▸ **Information given**
-------

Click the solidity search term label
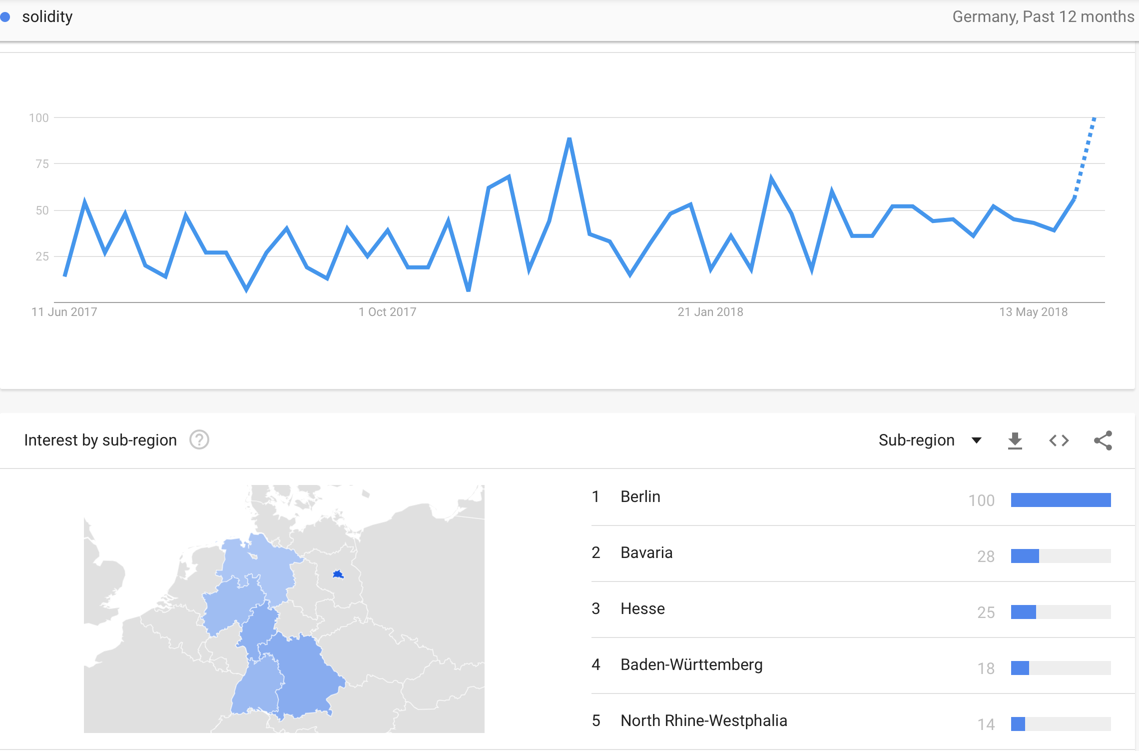Screen dimensions: 1139x751 47,17
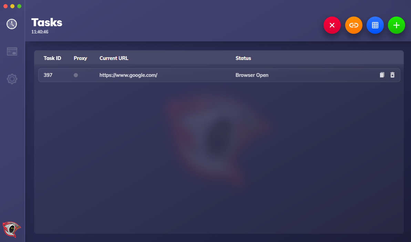Duplicate task 397 with the copy icon

tap(382, 75)
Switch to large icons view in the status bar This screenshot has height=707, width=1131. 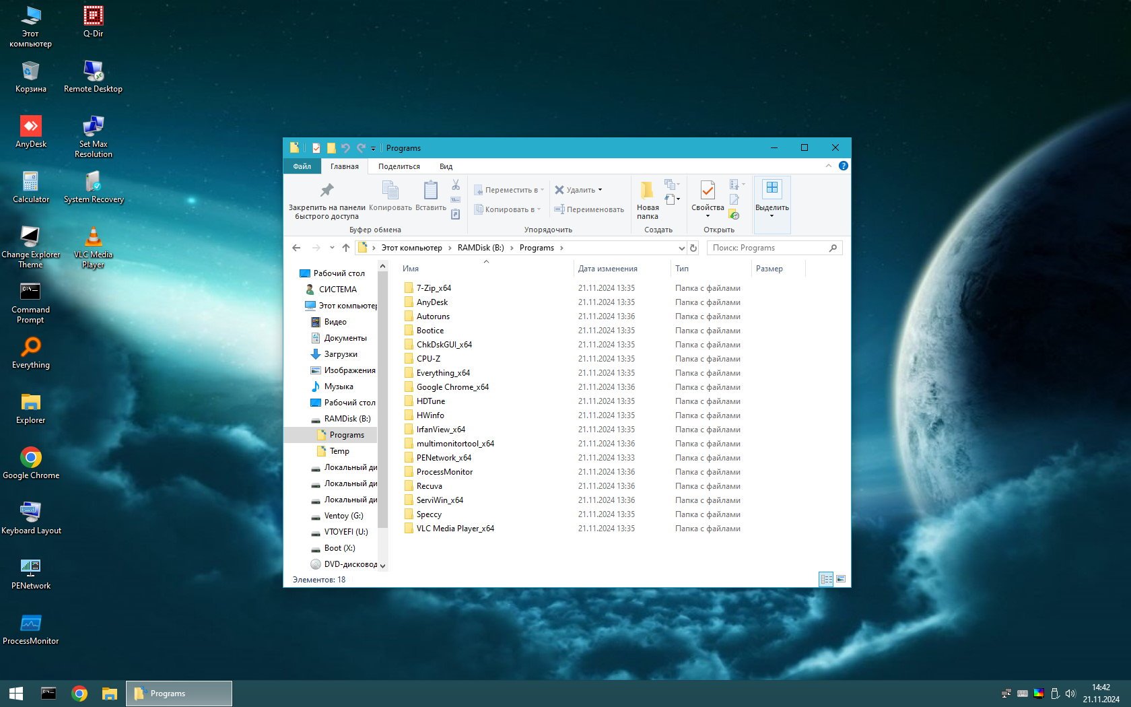[841, 579]
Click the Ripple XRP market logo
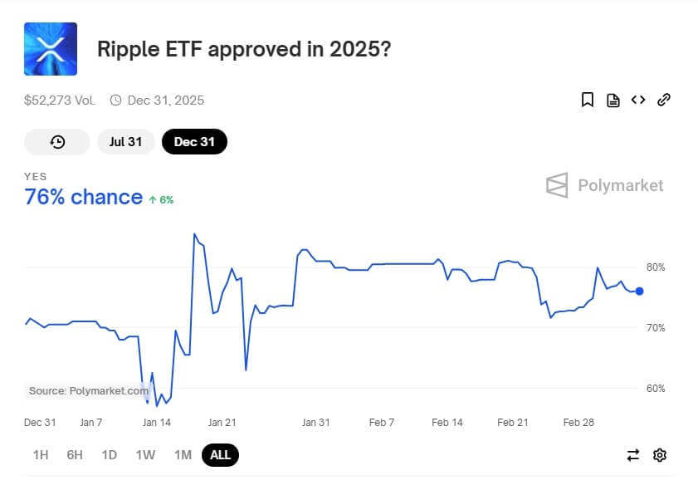 51,49
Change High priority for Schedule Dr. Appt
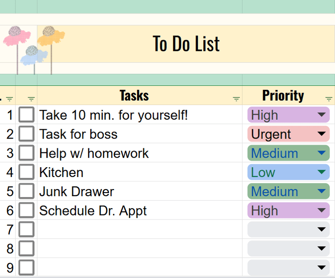Image resolution: width=335 pixels, height=278 pixels. click(x=322, y=211)
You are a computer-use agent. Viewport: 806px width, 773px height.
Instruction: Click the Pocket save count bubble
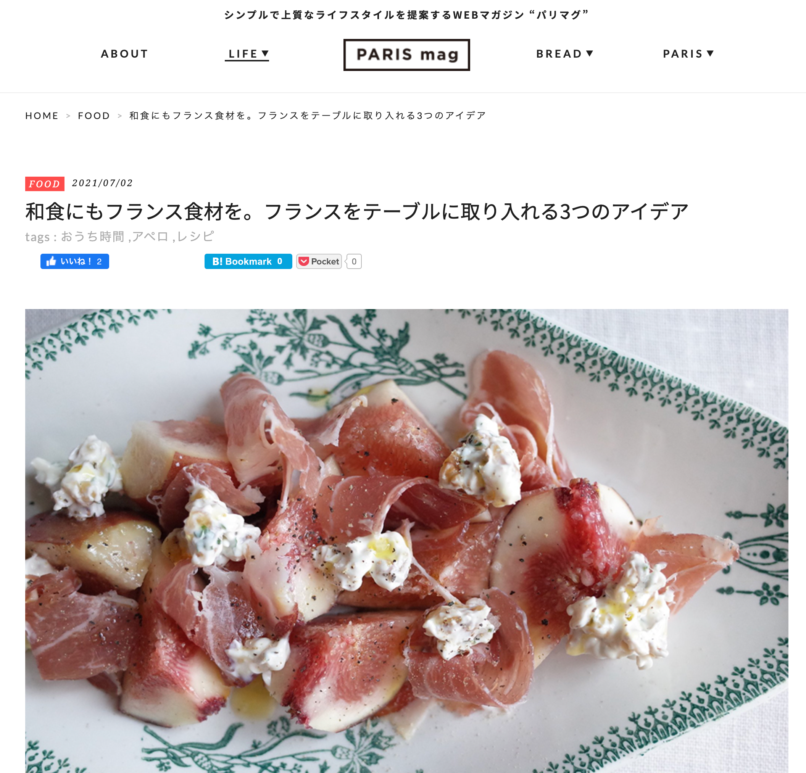tap(354, 262)
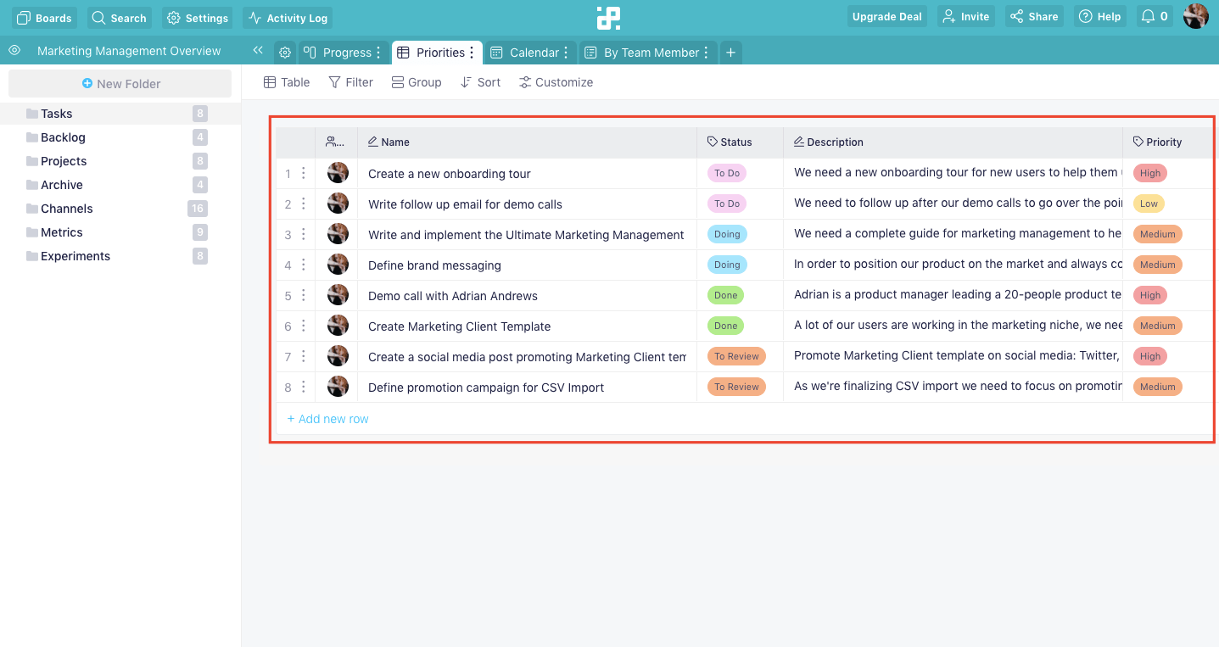The height and width of the screenshot is (647, 1219).
Task: Open the Sort tool
Action: point(480,82)
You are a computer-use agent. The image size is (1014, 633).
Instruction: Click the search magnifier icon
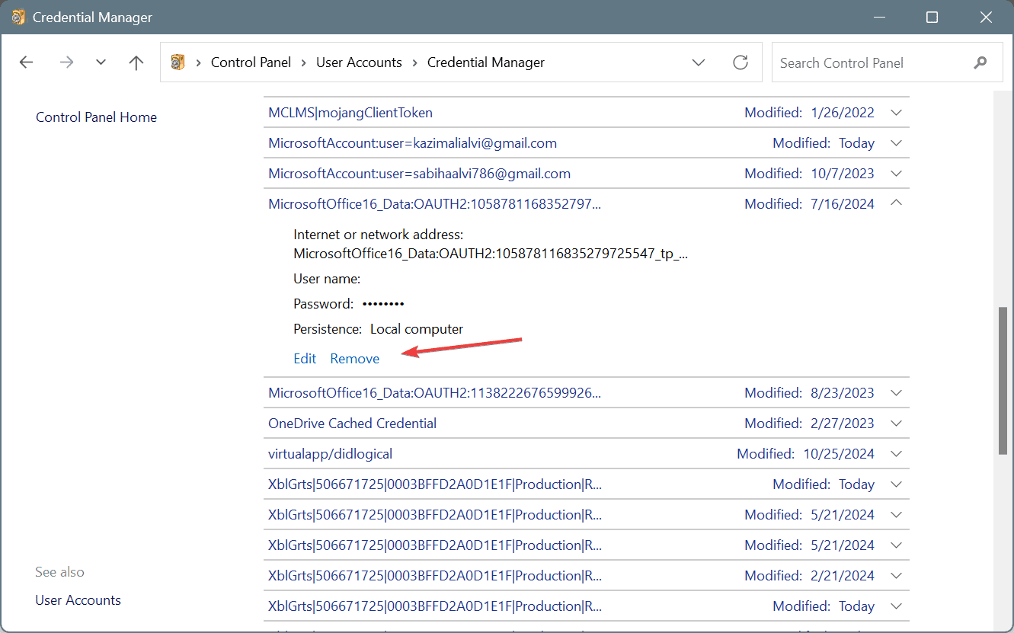click(x=980, y=62)

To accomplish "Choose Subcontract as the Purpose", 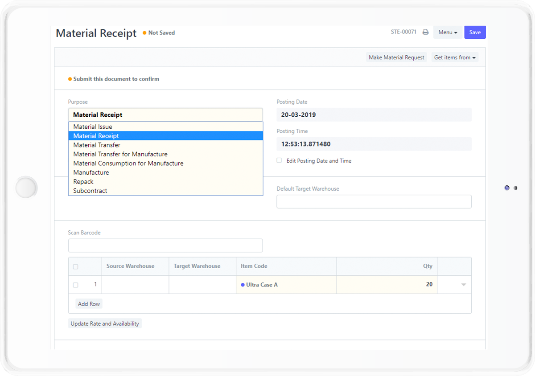I will 90,191.
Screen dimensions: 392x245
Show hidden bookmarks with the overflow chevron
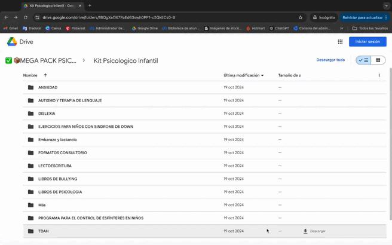point(342,28)
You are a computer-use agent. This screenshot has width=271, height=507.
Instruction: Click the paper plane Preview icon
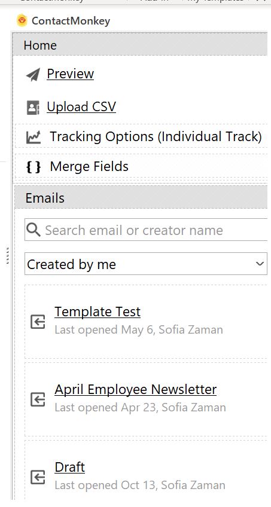pyautogui.click(x=33, y=74)
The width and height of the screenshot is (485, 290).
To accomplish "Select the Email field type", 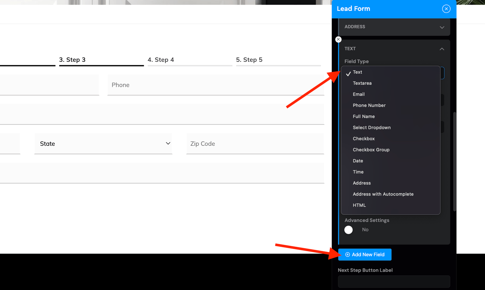I will pyautogui.click(x=358, y=94).
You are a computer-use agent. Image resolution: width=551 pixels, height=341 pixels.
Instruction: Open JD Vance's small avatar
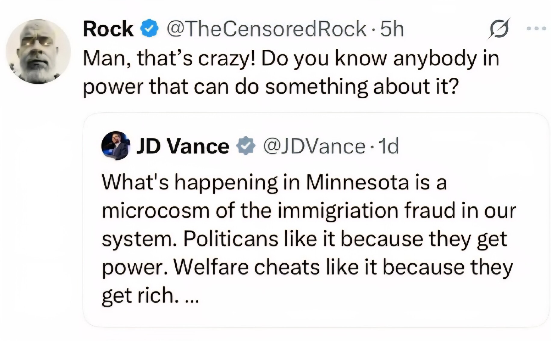116,146

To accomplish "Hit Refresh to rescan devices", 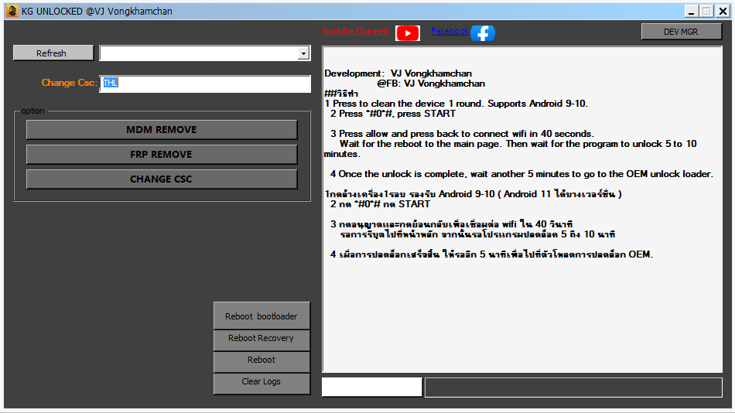I will point(53,53).
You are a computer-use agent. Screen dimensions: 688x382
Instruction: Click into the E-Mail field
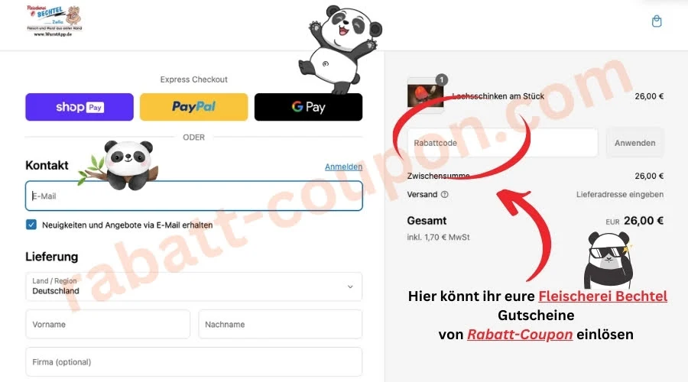tap(193, 196)
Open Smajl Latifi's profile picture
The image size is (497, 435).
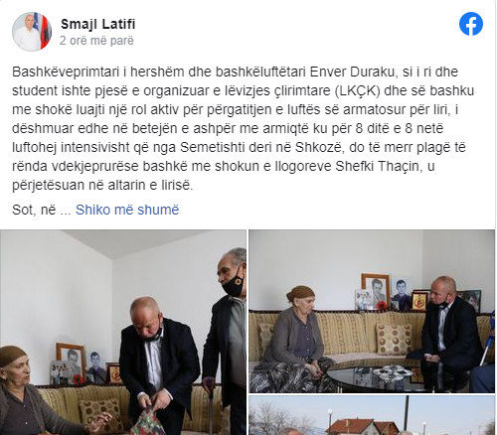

-------

▸ **Work request**
Retype the line containing "You are a computer-use agent. Screen" and all lines after it to the end of the material, exactly as written, leaving out any pictures.

▸ **Finished task**
You are a computer-use agent. Screen dimensions: 688x382
Instruction: Click into the E-Mail field
tap(193, 196)
Open Smajl Latifi's profile picture
The image size is (497, 435).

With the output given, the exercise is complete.